40 GiB を読んだ 3 条件の出力です。起動ログのメモリターゲットと所要時間に注目してください。
----- big40-mt512 -----
起動ログ : max files concurrently open for write: 47 (memory target 512 MiB, write part size 8 MiB)
所要 : 46.5 秒
スループット : 922 MB/s
RSS 最大 : 310344 kB
----- big40-mt4096 -----
起動ログ : max files concurrently open for write: 447 (memory target 4096 MiB, write part size 8 MiB)
所要 : 28.9 秒
スループット : 1483 MB/s
RSS 最大 : 1386008 kB
----- big40-default -----
起動ログ : max files concurrently open for write: 6571 (memory target 60091 MiB, write part size 8 MiB)
所要 : 28.9 秒
スループット : 1484 MB/s
RSS 最大 : 1607224 kB
512 MiB まで絞るとレイテンシが 1.6 倍まで増える
fio はスループットと一緒にレイテンシと IOPS も出します。
| 条件 | 平均レイテンシ | IOPS |
|---|---|---|
| 40 GiB / 512 MiB | 283 us | 3520 |
| 40 GiB / 4096 MiB | 176 us | 5657 |
| 40 GiB / デフォルト | 176 us | 5661 |
| 4 GiB / 512 MiB | 307 us | 3227 |
| 4 GiB / 4096 MiB | 232 us | 4263 |
| 4 GiB / デフォルト | 220 us | 4513 |
40 GiB では 4096 MiB とデフォルトのレイテンシと IOPS が一致しており、スループットが同じになるのもわかります。512 MiB ではレイテンシが 283 us まで伸びました。スループットの落ち込みと同じ 1.6 倍です。
読み取り中の RSS を確認してみる
同じ条件で mount-s3 プロセスの RSS の最大値を採りました。メモリターゲットは目標値であって確保量ではないので、実際にどれだけ使うかは RSS で見ます。/proc/<pid>/status の VmRSS は kB と表示されますが、実体は KiB です。表は MiB に換算した値です。
--memory-target |
4 GiB 読み取り | 40 GiB 読み取り |
|---|---|---|
| 512 MiB | 300 MiB | 303 MiB |
| 4096 MiB | 1510 MiB | 1354 MiB |
| デフォルト(60091 MiB) | 1590 MiB | 1570 MiB |
デフォルトでも実際に使われるのは 1.6 GiB 程度で、メモリターゲットの 60 GiB にはほど遠い。メモリターゲットを大きくしても、その分のメモリを先に確保するわけではないのでここはよいでしょう。

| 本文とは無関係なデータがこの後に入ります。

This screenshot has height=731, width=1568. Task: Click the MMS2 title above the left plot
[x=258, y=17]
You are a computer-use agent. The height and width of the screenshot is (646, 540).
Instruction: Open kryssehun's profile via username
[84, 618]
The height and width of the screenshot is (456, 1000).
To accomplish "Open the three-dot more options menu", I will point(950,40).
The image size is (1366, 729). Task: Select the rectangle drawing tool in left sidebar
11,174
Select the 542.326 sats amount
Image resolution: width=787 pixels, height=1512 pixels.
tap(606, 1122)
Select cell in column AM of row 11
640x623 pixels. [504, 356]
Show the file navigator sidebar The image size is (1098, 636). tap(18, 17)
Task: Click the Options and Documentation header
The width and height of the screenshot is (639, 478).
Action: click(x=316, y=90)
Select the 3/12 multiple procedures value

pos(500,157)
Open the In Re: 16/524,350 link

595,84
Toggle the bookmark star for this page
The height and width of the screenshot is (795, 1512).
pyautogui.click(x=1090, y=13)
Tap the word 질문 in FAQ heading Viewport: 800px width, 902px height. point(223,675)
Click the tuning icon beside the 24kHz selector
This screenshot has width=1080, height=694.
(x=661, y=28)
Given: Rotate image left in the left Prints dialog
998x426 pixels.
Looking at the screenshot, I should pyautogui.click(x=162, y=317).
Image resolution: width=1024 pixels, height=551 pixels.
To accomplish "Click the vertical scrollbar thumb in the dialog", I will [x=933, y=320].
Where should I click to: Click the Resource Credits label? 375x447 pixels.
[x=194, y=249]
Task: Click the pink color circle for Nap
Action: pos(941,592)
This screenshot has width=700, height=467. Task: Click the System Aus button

マウント直後の RSS はどの条件でも 17.2 MiB から 17.4 MiB で、読み取り負荷をかけたときだけ増えました。
メモリを絞ると書き込み用に同時オープンできるファイル数の上限も下がるので注意
上限はメモリターゲットとパートサイズから決まります。計算式と目標値ごとの計測した検証はこちらの記事にまとまっています。
まとめ
Mountpoint for Amazon S3 1.24.0 の --memory-target を 512 MiB、4096 MiB、デフォルトの 3 通りで測りました。40 GiB のオブジェクトを 1 ジョブでシーケンシャルに読む条件では、4096 MiB でデフォルトと同じスループットが出ています。512 MiB まで絞ると 1.6 倍遅くなり、レイテンシも同じだけ伸びました。読み取り中の RSS はデフォルトでも 1.6 GiB 程度で、今回の条件だとたいしてメモリを消費していませんでした。
おわりに
計算処理前に S3 からデータをローカルへコピーする事が多いので杞憂ではあったのですが、一応把握しておこうと確認してみました。